▶ Problem requirements
Could you reproduce all of the following entries exactly?

Supplied entries below:

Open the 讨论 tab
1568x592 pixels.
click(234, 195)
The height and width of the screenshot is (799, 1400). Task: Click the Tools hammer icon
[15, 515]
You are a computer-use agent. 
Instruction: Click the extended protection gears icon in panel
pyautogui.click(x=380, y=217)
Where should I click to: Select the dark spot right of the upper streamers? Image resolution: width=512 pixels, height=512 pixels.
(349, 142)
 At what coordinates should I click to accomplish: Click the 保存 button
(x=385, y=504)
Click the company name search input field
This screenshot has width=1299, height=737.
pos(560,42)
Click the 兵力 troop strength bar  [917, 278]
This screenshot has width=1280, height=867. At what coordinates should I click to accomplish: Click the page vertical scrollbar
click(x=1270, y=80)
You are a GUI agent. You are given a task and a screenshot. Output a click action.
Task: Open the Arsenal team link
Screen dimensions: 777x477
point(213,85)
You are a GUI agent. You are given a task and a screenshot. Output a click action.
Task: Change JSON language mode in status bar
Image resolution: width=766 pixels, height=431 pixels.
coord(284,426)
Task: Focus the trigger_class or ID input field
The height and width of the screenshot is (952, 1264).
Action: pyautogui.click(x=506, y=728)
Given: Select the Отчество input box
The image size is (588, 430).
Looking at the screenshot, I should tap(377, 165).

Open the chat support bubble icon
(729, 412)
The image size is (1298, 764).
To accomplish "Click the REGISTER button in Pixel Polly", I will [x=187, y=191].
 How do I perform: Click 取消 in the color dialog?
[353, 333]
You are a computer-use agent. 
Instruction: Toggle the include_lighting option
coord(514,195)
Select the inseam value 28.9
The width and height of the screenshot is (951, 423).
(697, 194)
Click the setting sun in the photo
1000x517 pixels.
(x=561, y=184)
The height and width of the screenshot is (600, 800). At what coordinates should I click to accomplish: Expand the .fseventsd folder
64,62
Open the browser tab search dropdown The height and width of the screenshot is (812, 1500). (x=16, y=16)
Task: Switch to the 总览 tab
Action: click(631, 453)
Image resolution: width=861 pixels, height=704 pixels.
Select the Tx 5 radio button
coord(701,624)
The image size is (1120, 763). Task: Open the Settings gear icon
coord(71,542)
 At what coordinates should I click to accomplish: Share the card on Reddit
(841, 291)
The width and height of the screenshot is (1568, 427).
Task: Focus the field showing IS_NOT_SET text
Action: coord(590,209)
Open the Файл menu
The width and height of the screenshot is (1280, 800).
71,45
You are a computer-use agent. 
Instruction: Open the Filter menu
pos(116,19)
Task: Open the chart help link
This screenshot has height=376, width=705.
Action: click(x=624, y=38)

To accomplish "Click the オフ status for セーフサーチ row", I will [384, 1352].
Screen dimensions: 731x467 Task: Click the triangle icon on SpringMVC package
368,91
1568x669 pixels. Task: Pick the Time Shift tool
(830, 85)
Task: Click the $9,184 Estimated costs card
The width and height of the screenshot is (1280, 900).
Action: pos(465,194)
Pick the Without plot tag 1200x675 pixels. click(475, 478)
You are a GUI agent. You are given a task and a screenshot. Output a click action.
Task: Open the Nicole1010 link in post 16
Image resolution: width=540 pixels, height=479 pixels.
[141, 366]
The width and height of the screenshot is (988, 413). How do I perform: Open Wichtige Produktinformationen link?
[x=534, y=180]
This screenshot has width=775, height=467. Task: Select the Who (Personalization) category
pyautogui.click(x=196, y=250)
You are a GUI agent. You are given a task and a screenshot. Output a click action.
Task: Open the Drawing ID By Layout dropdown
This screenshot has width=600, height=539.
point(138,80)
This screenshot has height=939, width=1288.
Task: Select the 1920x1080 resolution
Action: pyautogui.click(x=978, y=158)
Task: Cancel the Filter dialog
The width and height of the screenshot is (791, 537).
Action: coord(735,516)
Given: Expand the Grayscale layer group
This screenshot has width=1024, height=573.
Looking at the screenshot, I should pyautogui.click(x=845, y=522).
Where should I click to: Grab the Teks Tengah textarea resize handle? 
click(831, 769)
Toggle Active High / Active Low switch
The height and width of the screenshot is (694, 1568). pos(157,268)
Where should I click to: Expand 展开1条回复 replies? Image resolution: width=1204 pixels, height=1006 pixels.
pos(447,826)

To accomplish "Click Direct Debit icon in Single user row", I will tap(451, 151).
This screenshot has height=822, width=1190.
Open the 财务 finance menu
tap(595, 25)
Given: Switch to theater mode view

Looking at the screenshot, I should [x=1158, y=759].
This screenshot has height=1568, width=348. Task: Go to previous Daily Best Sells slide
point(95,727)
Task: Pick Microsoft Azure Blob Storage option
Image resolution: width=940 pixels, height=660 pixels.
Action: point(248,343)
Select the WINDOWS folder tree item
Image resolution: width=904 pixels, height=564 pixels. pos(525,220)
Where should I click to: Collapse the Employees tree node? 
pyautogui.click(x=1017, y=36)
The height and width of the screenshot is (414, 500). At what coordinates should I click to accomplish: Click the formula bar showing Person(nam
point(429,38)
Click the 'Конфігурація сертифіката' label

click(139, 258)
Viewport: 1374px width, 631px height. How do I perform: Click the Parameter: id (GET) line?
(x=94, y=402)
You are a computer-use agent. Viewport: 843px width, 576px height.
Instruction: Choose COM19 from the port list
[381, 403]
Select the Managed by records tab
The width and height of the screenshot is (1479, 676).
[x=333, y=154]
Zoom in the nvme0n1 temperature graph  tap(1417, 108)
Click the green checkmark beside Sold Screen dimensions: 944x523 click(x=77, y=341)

End of Supplied entries.

▶ Answer box
Open the 讨论 tab
1568x592 pixels.
click(234, 195)
The height and width of the screenshot is (799, 1400). Task: Click the Tools hammer icon
[15, 515]
You are a computer-use agent. 
Instruction: Click the extended protection gears icon in panel
pyautogui.click(x=380, y=217)
Where should I click to: Select the dark spot right of the upper streamers? Image resolution: width=512 pixels, height=512 pixels.
(349, 142)
 At what coordinates should I click to accomplish: Click the 保存 button
(x=385, y=504)
Click the company name search input field
This screenshot has width=1299, height=737.
pos(560,42)
Click the 兵力 troop strength bar  [917, 278]
This screenshot has width=1280, height=867. At what coordinates should I click to accomplish: Click the page vertical scrollbar
click(x=1270, y=80)
You are a GUI agent. You are given a task and a screenshot. Output a click action.
Task: Open the Arsenal team link
Screen dimensions: 777x477
point(213,85)
You are a GUI agent. You are given a task and a screenshot. Output a click action.
Task: Change JSON language mode in status bar
Image resolution: width=766 pixels, height=431 pixels.
coord(284,426)
Task: Focus the trigger_class or ID input field
The height and width of the screenshot is (952, 1264).
Action: pyautogui.click(x=506, y=728)
Given: Select the Отчество input box
The image size is (588, 430).
Looking at the screenshot, I should tap(377, 165).

Open the chat support bubble icon
(729, 412)
The image size is (1298, 764).
To accomplish "Click the REGISTER button in Pixel Polly", I will [x=187, y=191].
 How do I perform: Click 取消 in the color dialog?
[353, 333]
You are a computer-use agent. 
Instruction: Toggle the include_lighting option
coord(514,195)
Select the inseam value 28.9
The width and height of the screenshot is (951, 423).
(697, 194)
Click the setting sun in the photo
1000x517 pixels.
(x=561, y=184)
The height and width of the screenshot is (600, 800). At what coordinates should I click to accomplish: Expand the .fseventsd folder
64,62
Open the browser tab search dropdown The height and width of the screenshot is (812, 1500). (x=16, y=16)
Task: Switch to the 总览 tab
Action: click(631, 453)
Image resolution: width=861 pixels, height=704 pixels.
Select the Tx 5 radio button
coord(701,624)
The image size is (1120, 763). Task: Open the Settings gear icon
coord(71,542)
 At what coordinates should I click to accomplish: Share the card on Reddit
(841, 291)
The width and height of the screenshot is (1568, 427).
Task: Focus the field showing IS_NOT_SET text
Action: coord(590,209)
Open the Файл menu
The width and height of the screenshot is (1280, 800).
71,45
You are a computer-use agent. 
Instruction: Open the Filter menu
pos(116,19)
Task: Open the chart help link
This screenshot has height=376, width=705.
Action: click(x=624, y=38)

To accomplish "Click the オフ status for セーフサーチ row", I will [384, 1352].
Screen dimensions: 731x467 Task: Click the triangle icon on SpringMVC package
368,91
1568x669 pixels. Task: Pick the Time Shift tool
(830, 85)
Task: Click the $9,184 Estimated costs card
The width and height of the screenshot is (1280, 900).
Action: pos(465,194)
Pick the Without plot tag 1200x675 pixels. click(475, 478)
You are a GUI agent. You are given a task and a screenshot. Output a click action.
Task: Open the Nicole1010 link in post 16
Image resolution: width=540 pixels, height=479 pixels.
[141, 366]
The width and height of the screenshot is (988, 413). How do I perform: Open Wichtige Produktinformationen link?
[x=534, y=180]
This screenshot has width=775, height=467. Task: Select the Who (Personalization) category
pyautogui.click(x=196, y=250)
You are a GUI agent. You are given a task and a screenshot. Output a click action.
Task: Open the Drawing ID By Layout dropdown
This screenshot has width=600, height=539.
point(138,80)
This screenshot has height=939, width=1288.
Task: Select the 1920x1080 resolution
Action: pyautogui.click(x=978, y=158)
Task: Cancel the Filter dialog
The width and height of the screenshot is (791, 537).
Action: coord(735,516)
Given: Expand the Grayscale layer group
This screenshot has width=1024, height=573.
Looking at the screenshot, I should pyautogui.click(x=845, y=522).
Where should I click to: Grab the Teks Tengah textarea resize handle? 
click(831, 769)
Toggle Active High / Active Low switch
The height and width of the screenshot is (694, 1568). pos(157,268)
Where should I click to: Expand 展开1条回复 replies? Image resolution: width=1204 pixels, height=1006 pixels.
pos(447,826)

To accomplish "Click Direct Debit icon in Single user row", I will tap(451, 151).
This screenshot has height=822, width=1190.
Open the 财务 finance menu
tap(595, 25)
Given: Switch to theater mode view

Looking at the screenshot, I should [x=1158, y=759].
This screenshot has height=1568, width=348. Task: Go to previous Daily Best Sells slide
point(95,727)
Task: Pick Microsoft Azure Blob Storage option
Image resolution: width=940 pixels, height=660 pixels.
Action: point(248,343)
Select the WINDOWS folder tree item
Image resolution: width=904 pixels, height=564 pixels. pos(525,220)
Where should I click to: Collapse the Employees tree node? 
pyautogui.click(x=1017, y=36)
The height and width of the screenshot is (414, 500). At what coordinates should I click to accomplish: Click the formula bar showing Person(nam
point(429,38)
Click the 'Конфігурація сертифіката' label

click(139, 258)
Viewport: 1374px width, 631px height. How do I perform: Click the Parameter: id (GET) line?
(x=94, y=402)
You are a computer-use agent. Viewport: 843px width, 576px height.
Instruction: Choose COM19 from the port list
[381, 403]
Select the Managed by records tab
The width and height of the screenshot is (1479, 676).
[x=333, y=154]
Zoom in the nvme0n1 temperature graph  tap(1417, 108)
Click the green checkmark beside Sold Screen dimensions: 944x523 click(x=77, y=341)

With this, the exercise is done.